Emilka ze Srebrnego Nowiu/21
<<< Dane tekstu >>> | |
Autor | |
Tytuł | Emilka ze Srebrnego Nowiu |
Wydawca | Księgarnia Popularna |
Data wyd. | 1936 |
Druk | Drukarnia B-ci Wójcikiewicz |
Miejsce wyd. | Warszawa |
Tłumacz | Maria Rafałowicz-Radwanowa |
Tytuł orygin. | Emily of New Moon |
Źródło | Skany na commons |
Inne | Cały tekst |
Indeks stron |
Zaszły pewne zdarzenia w Srebrnym Nowiu, ponieważ Tadzio Kent powiedział Ilzie Burnley komplement, a Emilce Starr to się niebardzo podobało. Bywało, że mocarstwa waliły się w gruzy z tej samej przyczyny.
Tadzio ślizgał się w Czarnowodzie i zabrał ze sobą obie dziewczynki. Żadna z nich nie miała łyżew. Nikt nie dbał dostatecznie o Ilzę, ażeby jej kupić łyżwy, a co do Emilki, to ciotka Elżbieta nie pochwalała ślizgawki, jako sportu dla dziewczynek. Panny ze Srebrnego Nowiu nigdy się nie ślizgały. Ciotka Laura miała wywrotowe poglądy, że ślizgawka byłaby rzekomo dobrym sportem dla Emilki, a, co niemniej ważne, ochroniłaby jej podeszwy od zbyt szybkiego zniszczenia, gdyż dziewczynka, chodząc po lodzie, ślizgała się na obuwiu poprostu. Żaden z tych argumentów nie przekonał ciotki Elżbiety, a ostatni argument nasunął jej tylko zakaz „ślizgania się” na podeszwach bucików.
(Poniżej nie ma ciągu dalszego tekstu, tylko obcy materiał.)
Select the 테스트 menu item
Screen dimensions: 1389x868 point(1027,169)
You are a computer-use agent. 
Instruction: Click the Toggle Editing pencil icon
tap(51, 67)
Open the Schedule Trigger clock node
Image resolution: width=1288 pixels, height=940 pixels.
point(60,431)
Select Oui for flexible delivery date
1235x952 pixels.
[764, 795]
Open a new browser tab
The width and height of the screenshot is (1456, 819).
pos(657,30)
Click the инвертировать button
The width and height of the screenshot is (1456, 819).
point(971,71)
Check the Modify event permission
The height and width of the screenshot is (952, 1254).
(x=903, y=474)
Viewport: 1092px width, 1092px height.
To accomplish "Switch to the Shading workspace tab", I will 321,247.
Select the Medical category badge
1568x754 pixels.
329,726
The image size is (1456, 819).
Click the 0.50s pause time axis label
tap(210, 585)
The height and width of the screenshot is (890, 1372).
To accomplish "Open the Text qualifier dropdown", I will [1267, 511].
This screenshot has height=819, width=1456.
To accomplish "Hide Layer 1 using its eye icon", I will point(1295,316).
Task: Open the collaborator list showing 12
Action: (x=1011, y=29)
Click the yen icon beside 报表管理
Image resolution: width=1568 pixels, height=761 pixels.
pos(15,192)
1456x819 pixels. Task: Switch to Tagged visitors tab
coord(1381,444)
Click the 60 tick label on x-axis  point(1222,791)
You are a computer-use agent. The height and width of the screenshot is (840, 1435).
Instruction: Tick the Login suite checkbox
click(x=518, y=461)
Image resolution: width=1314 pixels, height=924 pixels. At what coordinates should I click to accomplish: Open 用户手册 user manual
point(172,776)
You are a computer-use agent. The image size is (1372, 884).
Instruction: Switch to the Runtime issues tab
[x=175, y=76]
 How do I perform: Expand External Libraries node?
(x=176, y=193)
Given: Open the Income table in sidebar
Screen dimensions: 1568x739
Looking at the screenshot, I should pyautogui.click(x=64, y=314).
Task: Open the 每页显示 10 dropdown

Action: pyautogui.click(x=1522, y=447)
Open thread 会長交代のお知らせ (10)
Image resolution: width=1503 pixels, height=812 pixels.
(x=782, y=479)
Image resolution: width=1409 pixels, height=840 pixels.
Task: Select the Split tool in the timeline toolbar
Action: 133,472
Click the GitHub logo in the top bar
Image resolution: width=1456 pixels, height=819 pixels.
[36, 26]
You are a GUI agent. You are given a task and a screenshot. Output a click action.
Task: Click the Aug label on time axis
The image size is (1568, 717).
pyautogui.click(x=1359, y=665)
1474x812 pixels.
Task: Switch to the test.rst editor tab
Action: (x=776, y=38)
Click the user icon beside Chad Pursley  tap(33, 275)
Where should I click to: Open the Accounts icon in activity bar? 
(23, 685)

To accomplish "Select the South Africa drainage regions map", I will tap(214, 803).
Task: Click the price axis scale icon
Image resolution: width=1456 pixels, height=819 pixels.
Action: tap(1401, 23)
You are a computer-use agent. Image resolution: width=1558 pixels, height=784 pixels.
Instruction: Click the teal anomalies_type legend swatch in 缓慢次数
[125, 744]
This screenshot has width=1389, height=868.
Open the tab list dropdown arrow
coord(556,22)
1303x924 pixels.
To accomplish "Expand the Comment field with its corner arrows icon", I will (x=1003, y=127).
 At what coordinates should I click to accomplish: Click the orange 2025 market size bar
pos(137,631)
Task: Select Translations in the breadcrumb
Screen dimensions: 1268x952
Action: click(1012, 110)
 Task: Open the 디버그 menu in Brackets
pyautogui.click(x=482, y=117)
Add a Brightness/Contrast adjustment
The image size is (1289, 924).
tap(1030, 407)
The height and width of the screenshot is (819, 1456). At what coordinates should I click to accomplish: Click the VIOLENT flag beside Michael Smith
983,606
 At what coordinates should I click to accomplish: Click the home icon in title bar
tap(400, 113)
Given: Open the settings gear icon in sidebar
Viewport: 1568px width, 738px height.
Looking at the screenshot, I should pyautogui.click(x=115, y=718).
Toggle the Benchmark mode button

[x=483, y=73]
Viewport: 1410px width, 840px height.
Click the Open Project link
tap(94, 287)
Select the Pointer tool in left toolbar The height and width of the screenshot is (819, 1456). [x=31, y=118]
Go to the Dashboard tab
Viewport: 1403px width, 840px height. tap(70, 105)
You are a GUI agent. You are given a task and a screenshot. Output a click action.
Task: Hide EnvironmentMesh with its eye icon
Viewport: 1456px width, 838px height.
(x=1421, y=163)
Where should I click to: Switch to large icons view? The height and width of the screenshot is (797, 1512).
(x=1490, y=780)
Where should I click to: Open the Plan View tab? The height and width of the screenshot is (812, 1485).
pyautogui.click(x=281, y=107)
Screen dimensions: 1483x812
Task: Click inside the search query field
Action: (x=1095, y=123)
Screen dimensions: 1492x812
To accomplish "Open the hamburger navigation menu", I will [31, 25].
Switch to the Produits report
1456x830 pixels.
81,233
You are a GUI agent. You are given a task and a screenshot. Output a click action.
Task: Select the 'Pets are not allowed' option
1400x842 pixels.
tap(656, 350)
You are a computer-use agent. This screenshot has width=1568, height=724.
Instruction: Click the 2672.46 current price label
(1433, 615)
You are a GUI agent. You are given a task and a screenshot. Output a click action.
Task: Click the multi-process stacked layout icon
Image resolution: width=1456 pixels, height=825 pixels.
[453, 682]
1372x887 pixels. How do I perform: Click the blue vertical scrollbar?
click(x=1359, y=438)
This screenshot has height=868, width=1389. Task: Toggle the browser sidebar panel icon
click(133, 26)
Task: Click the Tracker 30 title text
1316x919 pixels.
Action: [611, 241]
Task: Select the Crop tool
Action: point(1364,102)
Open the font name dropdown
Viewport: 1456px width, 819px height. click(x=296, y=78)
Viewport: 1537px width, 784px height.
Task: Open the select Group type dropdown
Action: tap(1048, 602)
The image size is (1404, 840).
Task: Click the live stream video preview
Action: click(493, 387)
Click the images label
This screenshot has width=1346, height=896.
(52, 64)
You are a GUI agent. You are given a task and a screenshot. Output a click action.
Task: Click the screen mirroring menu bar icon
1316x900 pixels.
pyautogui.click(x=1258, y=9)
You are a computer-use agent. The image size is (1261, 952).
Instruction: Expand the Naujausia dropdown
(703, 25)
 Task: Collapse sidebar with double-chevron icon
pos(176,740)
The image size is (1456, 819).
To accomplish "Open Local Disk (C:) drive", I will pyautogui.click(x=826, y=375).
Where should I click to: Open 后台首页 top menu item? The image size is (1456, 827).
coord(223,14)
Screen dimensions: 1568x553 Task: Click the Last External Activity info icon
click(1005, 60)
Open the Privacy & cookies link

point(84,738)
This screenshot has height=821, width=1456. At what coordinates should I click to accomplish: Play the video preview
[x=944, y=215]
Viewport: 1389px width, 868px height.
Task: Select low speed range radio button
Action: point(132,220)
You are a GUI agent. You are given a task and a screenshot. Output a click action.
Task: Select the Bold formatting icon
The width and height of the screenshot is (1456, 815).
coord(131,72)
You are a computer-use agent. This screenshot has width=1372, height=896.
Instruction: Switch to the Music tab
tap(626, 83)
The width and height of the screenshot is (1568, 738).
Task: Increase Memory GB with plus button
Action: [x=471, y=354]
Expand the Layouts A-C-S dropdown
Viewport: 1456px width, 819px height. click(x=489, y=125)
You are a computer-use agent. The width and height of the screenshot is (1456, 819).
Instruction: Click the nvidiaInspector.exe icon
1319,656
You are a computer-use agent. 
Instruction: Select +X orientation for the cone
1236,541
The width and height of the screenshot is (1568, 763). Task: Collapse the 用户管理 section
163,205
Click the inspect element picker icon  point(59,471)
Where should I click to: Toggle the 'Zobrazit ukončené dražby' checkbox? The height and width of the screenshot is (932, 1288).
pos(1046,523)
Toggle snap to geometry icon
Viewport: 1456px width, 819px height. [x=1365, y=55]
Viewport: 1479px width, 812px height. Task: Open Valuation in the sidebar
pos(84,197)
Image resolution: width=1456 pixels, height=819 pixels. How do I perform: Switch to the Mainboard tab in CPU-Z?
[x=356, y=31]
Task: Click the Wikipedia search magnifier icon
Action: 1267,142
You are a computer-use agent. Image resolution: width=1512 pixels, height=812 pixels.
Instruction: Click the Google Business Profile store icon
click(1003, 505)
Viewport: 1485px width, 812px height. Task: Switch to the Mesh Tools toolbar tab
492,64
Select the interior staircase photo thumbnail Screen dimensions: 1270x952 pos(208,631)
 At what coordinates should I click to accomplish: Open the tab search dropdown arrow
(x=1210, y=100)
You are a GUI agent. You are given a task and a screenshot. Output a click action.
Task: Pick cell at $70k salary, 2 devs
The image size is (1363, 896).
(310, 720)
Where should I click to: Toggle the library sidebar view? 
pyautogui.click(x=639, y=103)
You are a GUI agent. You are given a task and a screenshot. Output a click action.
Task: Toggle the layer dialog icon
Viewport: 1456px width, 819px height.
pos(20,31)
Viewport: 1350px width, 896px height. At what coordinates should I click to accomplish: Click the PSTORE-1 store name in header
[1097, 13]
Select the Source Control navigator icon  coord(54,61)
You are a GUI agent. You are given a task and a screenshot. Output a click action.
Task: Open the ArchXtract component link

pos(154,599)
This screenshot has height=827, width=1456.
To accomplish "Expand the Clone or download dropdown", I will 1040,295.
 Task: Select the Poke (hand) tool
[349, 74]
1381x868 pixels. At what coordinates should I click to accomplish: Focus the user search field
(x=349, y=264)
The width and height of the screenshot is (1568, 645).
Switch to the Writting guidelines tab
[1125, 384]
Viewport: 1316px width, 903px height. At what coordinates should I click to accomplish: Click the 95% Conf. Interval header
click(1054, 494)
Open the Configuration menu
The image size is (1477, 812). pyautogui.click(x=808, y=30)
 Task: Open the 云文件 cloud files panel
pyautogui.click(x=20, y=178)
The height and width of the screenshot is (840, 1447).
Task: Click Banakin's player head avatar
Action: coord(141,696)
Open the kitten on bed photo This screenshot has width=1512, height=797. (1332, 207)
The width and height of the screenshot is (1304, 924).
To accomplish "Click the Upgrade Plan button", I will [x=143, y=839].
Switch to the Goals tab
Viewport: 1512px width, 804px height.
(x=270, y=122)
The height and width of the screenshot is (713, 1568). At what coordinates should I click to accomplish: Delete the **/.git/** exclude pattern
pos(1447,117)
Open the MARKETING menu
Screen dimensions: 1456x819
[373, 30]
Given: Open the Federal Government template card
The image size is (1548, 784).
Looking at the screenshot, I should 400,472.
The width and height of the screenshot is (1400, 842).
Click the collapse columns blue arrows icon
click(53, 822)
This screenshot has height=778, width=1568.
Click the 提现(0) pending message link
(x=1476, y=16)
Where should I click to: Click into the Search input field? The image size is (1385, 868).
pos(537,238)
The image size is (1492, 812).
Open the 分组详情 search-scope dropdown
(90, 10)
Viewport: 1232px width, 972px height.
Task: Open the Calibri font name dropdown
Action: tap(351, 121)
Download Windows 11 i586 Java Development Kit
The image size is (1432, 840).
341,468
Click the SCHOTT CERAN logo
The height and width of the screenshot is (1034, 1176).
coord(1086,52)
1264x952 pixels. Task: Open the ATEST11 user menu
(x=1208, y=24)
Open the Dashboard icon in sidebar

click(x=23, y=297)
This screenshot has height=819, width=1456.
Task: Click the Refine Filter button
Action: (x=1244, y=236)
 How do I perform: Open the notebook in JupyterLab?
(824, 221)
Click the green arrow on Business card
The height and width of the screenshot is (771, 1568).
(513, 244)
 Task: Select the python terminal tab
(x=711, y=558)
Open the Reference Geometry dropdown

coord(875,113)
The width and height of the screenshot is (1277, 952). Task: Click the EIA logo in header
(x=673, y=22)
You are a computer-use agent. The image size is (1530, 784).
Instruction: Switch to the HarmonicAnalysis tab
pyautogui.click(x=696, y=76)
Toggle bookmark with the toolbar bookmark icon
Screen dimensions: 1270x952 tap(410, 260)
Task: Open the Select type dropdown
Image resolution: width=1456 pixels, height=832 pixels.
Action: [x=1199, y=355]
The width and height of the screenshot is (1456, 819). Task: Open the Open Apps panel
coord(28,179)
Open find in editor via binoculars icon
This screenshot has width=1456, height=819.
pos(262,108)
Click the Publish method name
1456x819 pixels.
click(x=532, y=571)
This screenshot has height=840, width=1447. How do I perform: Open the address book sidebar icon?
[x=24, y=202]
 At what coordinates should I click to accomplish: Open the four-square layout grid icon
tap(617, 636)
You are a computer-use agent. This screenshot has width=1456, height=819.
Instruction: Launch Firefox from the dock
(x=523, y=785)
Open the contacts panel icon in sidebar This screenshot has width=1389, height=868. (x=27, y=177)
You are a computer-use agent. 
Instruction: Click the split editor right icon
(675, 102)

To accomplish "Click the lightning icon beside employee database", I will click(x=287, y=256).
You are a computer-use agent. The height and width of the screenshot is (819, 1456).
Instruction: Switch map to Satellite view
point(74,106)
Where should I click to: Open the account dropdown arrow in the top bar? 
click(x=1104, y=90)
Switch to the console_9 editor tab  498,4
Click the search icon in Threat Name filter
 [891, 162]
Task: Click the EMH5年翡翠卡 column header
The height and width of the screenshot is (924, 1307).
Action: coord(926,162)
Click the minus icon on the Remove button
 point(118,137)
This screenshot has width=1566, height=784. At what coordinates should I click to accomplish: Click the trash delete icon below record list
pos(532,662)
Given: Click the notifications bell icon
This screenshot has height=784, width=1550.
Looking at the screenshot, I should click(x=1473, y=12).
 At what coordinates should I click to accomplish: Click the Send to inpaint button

Emilka bardzo się tem przejęła. Napisała do ojca: „Nienawidzę ciotki Elżbiety. Taka jest niesprawiedliwa! Nigdy nie postępuje szlachetnie”. Razu pewnego wsunął Dr. Burnley głowę do kuchni, uchyliwszy drzwi zaledwie i rzucił pytanie: „Co ja słyszę, Elżbieto? Nie pozwalasz Emilce ślizgać się? Dlaczego?”
— Ona niszczy obuwie — rzekła lakonicznie Elżbieta.
— Dajże jej się ślizgać dowoli! Ona musi być dużo na powietrzu. Powinna sypiać pod gołem niebem — tu doktór popatrzał wrogo na Elżbietę.
Elżbieta trzęsła się, gdy doktór opuszczał Srebrny Nów. Znała jego niedorzeczne poglądy na zapobieganie gruźlicy. Chcąc go udobruchać, pozwoliła Emilce spędzać dnie całe na świeżem powietrzu, byle nie nudził co do snu przy otwartych oknach, gdyż to rozumiał Burnley przez „sypianie pod gołem niebem”.
— On więcej się troszczy o Emilkę, niż o własne dziecko — rzekła Elżbieta do Laury.
— Ilza jest zdrowa — odrzekła Laura z uśmiechem. — Gdyby była wątłem dzieckiem, Allan przebaczyłby jej to, że... że jest dzieckiem swej matki.
— Pst... — rzuciła Elżbieta. Ale już było zapóźno. Emilka, która właśnie wchodziła do kuchni, usłyszała słowa ciotki Laury i rozmyślała nad niemi przez cały dzień w szkole. Dlaczego Ilzie można przebaczyć, lub nie, to że jest córką swojej matki? Wszak każdy jest dzieckiem swej matki, ona też! Gdzie tu jest zbrodnia? Emilka tak silnie dociekała tego zagadnienia, że nie uważała podczas lekcji i naraziła się na ostrze ironji panny Brownell.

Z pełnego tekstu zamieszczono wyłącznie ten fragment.